A Tipping Point Missed

Article/Op-Ed in Project Syndicate
Michael Vadon / Flickr
Nov. 18, 2016

Jay Newton-Small in collaboration with Anne-Marie Slaughter wrote for Project Syndicate about Donald Trump:

WASHINGTON, DC – Before America and the world settle in firmly to the new Donald Trump-based reality, let’s take a little trip down the road not taken. Suppose we had woken up last Wednesday morning to a President-elect Hillary Clinton. And let’s say that, instead of former Portuguese Prime Minister António Guterres, New Zealand’s Helen Clark or Bulgaria’s Kristalina Georgieva had been picked to succeed Ban Ki-moon as United Nations Secretary-General.
Clinton would have joined the United Kingdom’s Theresa May and German Chancellor Angela Merkel, helping achieve critical mass in the G7. And a female UN Secretary-General would have placed women at the helm of two of the world’s three biggest international organizations (France’s Christine Lagarde already runs the International Monetary Fund).
With so many female leaders, we would have begun to answer the question: what happens when women run the world? Would the world be better for women? Would it even be different?
According to sociologists, female leaders are of two schools: Queen Bees, who are less likely to help other women advance, and Righteous Women, who make the advancement of other women a priority.
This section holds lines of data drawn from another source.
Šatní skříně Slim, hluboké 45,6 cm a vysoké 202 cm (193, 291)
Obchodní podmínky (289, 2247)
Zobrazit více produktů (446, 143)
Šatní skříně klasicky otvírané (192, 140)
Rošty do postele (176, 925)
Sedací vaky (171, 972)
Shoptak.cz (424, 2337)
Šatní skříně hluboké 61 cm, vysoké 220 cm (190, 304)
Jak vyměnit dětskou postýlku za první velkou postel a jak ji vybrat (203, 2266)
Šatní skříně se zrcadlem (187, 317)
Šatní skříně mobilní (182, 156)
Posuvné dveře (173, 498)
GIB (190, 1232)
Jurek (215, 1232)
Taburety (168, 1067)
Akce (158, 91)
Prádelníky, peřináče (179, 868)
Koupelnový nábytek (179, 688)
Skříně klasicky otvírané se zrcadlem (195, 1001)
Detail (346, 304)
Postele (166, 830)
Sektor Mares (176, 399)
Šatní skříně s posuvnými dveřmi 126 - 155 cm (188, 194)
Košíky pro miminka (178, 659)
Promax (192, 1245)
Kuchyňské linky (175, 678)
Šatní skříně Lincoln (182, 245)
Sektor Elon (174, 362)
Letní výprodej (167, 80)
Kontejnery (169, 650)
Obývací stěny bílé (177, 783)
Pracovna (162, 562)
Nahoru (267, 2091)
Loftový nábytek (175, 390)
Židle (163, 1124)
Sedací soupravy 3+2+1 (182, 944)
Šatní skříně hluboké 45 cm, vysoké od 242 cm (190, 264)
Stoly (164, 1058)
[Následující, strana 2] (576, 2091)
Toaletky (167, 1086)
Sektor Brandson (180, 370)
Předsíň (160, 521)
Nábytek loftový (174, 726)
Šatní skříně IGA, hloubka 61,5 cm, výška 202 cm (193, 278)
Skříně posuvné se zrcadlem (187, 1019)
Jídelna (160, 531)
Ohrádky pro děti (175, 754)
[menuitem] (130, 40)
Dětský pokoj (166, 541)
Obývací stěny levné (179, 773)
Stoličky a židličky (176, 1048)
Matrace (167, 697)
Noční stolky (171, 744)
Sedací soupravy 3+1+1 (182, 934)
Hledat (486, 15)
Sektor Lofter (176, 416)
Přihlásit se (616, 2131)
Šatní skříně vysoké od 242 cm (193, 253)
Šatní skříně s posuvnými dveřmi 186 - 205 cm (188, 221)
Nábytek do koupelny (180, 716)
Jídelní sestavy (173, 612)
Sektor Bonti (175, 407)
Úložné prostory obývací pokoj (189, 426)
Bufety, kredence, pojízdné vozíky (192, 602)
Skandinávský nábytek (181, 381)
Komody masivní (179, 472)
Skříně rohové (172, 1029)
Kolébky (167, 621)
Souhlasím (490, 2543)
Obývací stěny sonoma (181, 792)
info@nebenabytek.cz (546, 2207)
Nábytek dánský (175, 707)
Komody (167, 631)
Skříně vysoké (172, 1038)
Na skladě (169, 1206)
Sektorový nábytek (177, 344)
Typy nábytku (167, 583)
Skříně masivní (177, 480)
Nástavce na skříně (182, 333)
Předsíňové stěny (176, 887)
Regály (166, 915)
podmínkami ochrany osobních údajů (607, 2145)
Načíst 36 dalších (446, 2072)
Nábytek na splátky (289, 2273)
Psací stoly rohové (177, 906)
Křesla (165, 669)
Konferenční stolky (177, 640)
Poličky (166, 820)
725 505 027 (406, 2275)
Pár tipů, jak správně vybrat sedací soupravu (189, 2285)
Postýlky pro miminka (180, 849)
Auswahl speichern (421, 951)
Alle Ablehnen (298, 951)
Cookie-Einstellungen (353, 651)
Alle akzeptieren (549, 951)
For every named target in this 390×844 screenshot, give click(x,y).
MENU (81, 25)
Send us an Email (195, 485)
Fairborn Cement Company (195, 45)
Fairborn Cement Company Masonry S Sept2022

Most early pioneers, such as the UK’s Margaret Thatcher, India’s Indira Gandhi, and Israel’s Golda Meir, were Queen Bees; all of them eschewed feminism. More recently, Righteous Women have prevailed. Leaders like Argentina’s Cristina Kirchner, Brazil’s Dilma Rousseff, and Iceland’s Jóhanna Sigurðardóttir have all sought, in one way or another, to empower women and help them advance in their countries.